In the short term, if Trump withdraws from alliances and multilateral institutions, his purely transactional foreign policy may succeed in extracting greater concessions from countries that depend on U.S. security guarantees or cannot afford to lose access to American markets. But great-power competition will give many of those countries exit options. They can shift toward other export markets, find alternative sources of development assistance, or seek military protection from a rival great power.
And if the United States abandons, explicitly or implicitly, even a minimal commitment to some of the foreign policy principles it has long espoused—such as human rights, democracy, and good governance—little will set it apart from its great-power competitors. To be sure, the country has never lived up to the loftiest articulation of its values in either its domestic politics or its international behavior. When it comes to naked power politics, the United States can give any great power a run for its money. But despite that history, the United States has also won allegiance from other countries because it has stood for ideals with widespread international appeal. It is vulnerable to charges of hypocrisy because its support for those principles is inconsistent, not nonexistent. If Trump’s most transactional impulses become U.S. policy, however, the United States will lose a tarnished but nontrivial asset in its power-politics toolkit. When other governments ask themselves why they should partner with the United States instead of, say, China, the only answer will be “better compensation.” That means the United States will have to spend more to get less.

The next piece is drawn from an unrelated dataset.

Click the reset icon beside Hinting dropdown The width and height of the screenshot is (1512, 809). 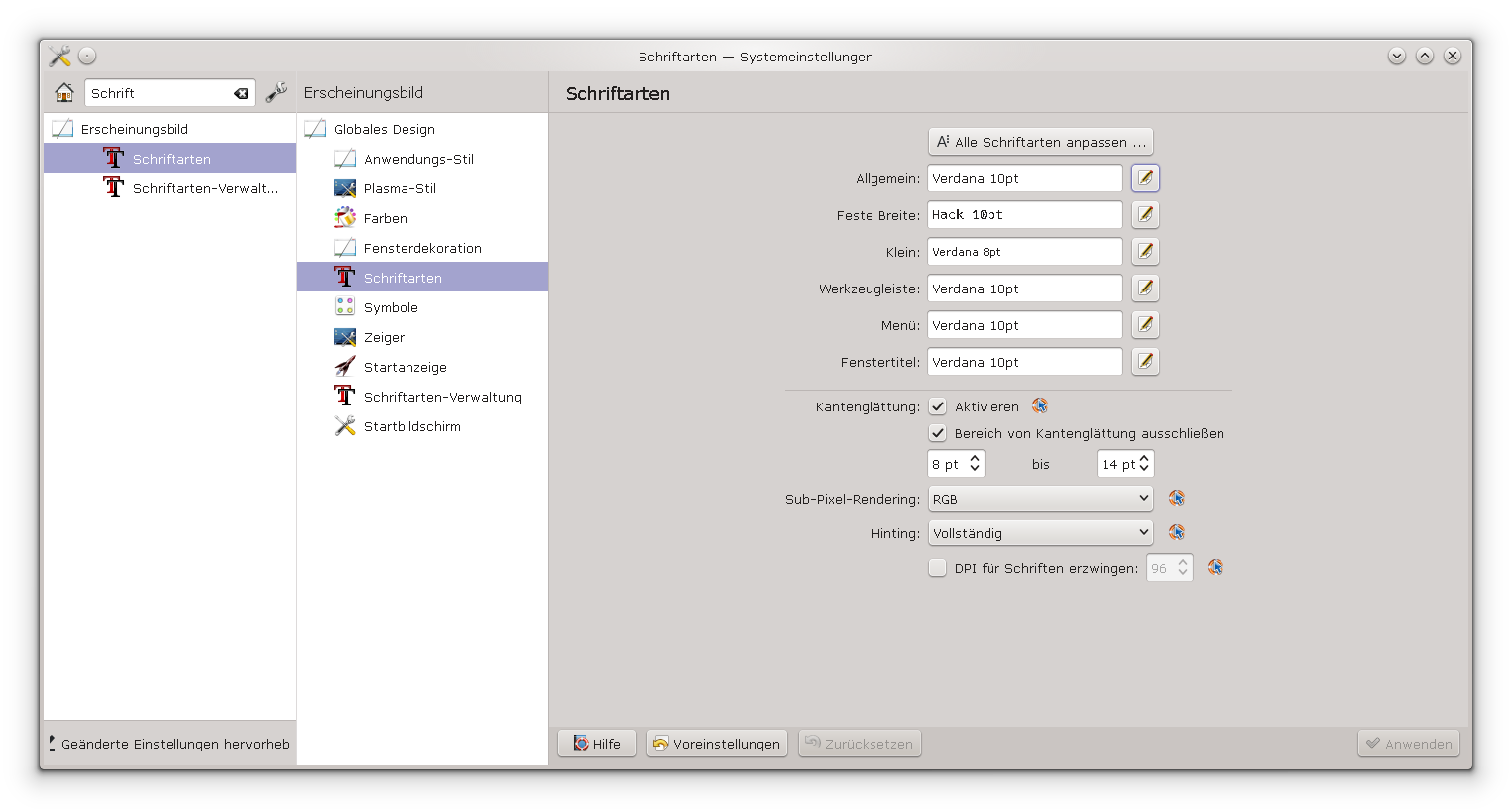(1177, 533)
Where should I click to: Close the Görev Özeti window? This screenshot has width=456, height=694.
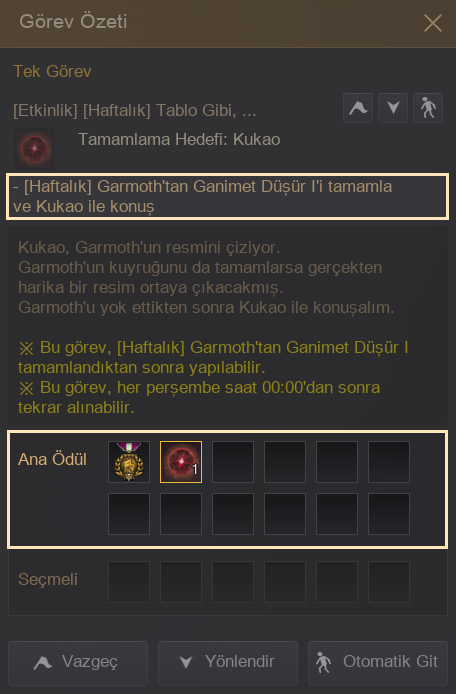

Trump is basically an insecure bully. He targets people who are weaker and poorer than he is, but shows deference to those he admires for their “strength” or wealth. This is a toxic combination in U.S. foreign policy, because it encourages Trump to pick fights with U.S. allies—especially democratic ones—and to make nice with authoritarians and rivals.
As Dan Drezner put it this morning:
.., this episode was a gift to China’s interests in the region. China will love to play the role of “black knight” in Latin America, providing an alternative source of demand and finance to the region. The more the United States acts like a regional bully, the more countries will start hedging ties by sidling up to China.
A final note. Recall that line from yesterday’s White House statement: “Today’s events make clear to the world that America is respected again.”
U.S. foreign policy has a number of traditional axes of disagreement, such as whether, and where, the United States should extend security guarantees. Americans have also long argued about how much the United States should care about overseas democracy and human rights.
Anyone who follows debates about U.S. foreign policy will quickly encounter arguments about “credibility” and “resolve.” These usually concern how the U.S. responds to acts of aggression, how much support it provides to allies, and the like.
This is not, however, what Trump and MAGA means when they invoke “respect.” They are talking about status hierarchies, and specifically about dominance and deference. We might tie this to anxiety about American and ‘Western’ decline. We could certainly ‘unpack’ how it relates to the reactionary backlash against the growing power and influence of women and minorities. We would do well to study the interaction between these two dynamics.
Regardless, it strikes me that, in the age of Trump, “respect” is emerging as a key axes of disagreement. And yesterday’s kerfuffle helps clarify the nature of that disagreement.
If you’re in the “America First” camp, then you think that one earns “respect” by, in essence, forcing a friend to fork over a nickel in exchange for not beating the crap out of his puppy. Keep in mind that, in this analogy, that friend is 1/76th your size.
If you’re not in the “America First” camp, you find this belief both delusional and dangerous.